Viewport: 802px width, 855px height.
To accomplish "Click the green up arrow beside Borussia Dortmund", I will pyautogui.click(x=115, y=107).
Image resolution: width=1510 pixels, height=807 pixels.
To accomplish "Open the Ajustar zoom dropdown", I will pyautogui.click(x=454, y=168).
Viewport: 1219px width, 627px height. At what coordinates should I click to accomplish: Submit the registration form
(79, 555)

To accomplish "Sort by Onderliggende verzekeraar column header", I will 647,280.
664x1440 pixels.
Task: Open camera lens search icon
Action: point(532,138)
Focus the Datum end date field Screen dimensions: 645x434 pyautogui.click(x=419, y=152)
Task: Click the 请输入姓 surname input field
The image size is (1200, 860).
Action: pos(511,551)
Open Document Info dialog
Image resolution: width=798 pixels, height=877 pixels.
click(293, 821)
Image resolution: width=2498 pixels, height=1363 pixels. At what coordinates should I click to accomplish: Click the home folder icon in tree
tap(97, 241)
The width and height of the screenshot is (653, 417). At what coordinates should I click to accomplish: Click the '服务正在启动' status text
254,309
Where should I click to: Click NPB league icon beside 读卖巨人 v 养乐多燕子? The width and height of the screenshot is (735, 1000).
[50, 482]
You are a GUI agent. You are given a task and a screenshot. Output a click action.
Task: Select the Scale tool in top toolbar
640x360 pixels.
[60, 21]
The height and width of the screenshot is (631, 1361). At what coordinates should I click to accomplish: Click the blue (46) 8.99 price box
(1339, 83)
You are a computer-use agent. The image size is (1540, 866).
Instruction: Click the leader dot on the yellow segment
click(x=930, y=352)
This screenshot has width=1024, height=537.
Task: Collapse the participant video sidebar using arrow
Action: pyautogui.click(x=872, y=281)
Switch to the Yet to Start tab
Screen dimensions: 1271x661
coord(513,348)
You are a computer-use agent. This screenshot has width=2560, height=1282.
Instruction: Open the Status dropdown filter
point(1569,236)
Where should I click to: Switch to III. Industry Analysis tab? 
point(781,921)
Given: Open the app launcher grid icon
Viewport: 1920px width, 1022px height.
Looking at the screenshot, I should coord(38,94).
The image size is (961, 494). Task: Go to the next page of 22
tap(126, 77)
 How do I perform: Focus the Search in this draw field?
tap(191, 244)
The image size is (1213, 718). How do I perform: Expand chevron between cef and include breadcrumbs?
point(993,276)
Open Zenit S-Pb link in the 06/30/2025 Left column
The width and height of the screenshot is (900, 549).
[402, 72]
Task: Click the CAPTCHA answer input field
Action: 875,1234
──────────
• **What this task involves**
Tally the lines in the entries above that contain the string "beside", counting only matches with the same case. Reply with the number alone.

• **Answer for this exercise**
2